■ EXTRACTED TEXT:
—————

In addition, Hurricane Fran forced Registrant to shut down its operations for a
week in September, 1996. The time lost to Hurricane Fran has further taxed the
Registrant's resources and hampered its ability to file its Form 10-KSB without
unreasonable effort or expense.



                                OTHER INFORMATION

(1)   Name and telephone number of person to contact in regard to this
      notification:

               Kenneth H. Marks                   (919) 876-6049
               President and Chief
               Executive Officer

(2)   Have all other periodic reports required under section 13 or 15(d) of the
      Securities Exchange Act of 1934 or section 30 of the Investment Company
      Act of 1940 during the preceding 12 months or for such shorter period that
      the registrant was required to file such report(s) been filed? If the
      answer is no, identify report(s).

—————

■ SUPPLIED INFORMATION:
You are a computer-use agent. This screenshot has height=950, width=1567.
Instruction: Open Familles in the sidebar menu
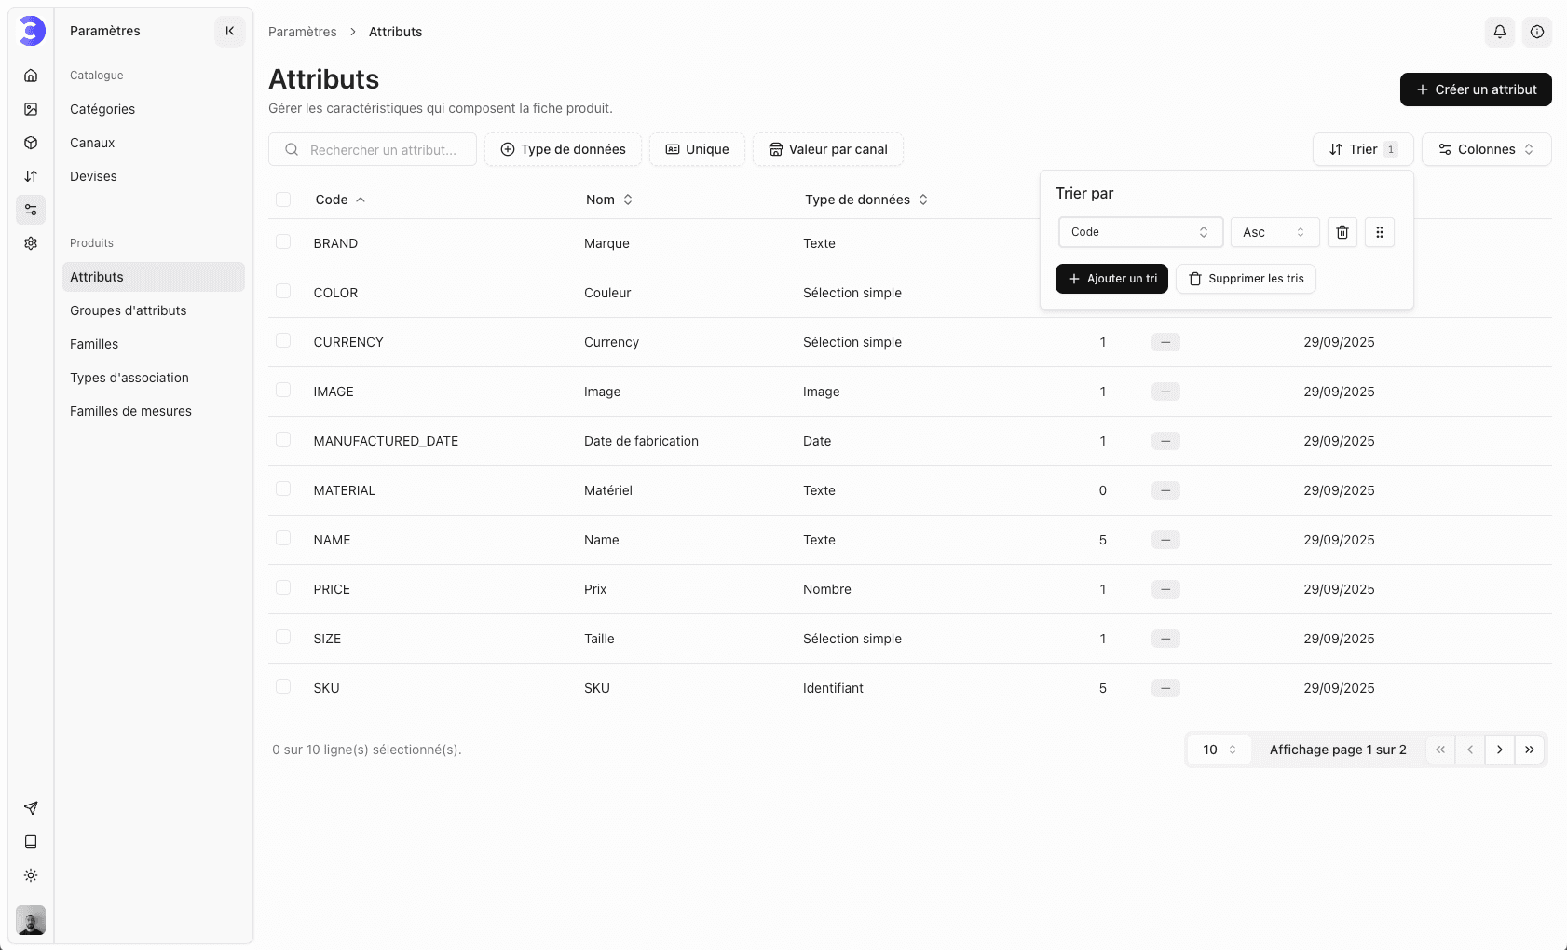[x=94, y=344]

—————

■ WRITTEN INSTRUCTION 1: According to the filing excerpt, how long did Hurricane Fran force the Registrant to shut down its operations?
■ WRITTEN INSTRUCTION 2: In the filing excerpt, why was the Registrant unable to file its Form 10-KSB without unreasonable effort or expense?
■ WRITTEN INSTRUCTION 3: Reproduce the stretch of the filing excerpt from "Kenneth H. Marks" through "no, identify report(s).", swapping "President" for "Chairman".

■ RESULT 1: For a week in September 1996.

■ RESULT 2: Hurricane Fran forced the Registrant to shut down its operations for a week in September 1996. The time lost further taxed the Registrant's resources and hampered its ability to file the Form 10-KSB without unreasonable effort or expense.

■ RESULT 3:
Kenneth H. Marks                   (919) 876-6049
               Chairman and Chief
               Executive Officer

(2)   Have all other periodic reports required under section 13 or 15(d) of the
      Securities Exchange Act of 1934 or section 30 of the Investment Company
      Act of 1940 during the preceding 12 months or for such shorter period that
      the registrant was required to file such report(s) been filed? If the
      answer is no, identify report(s).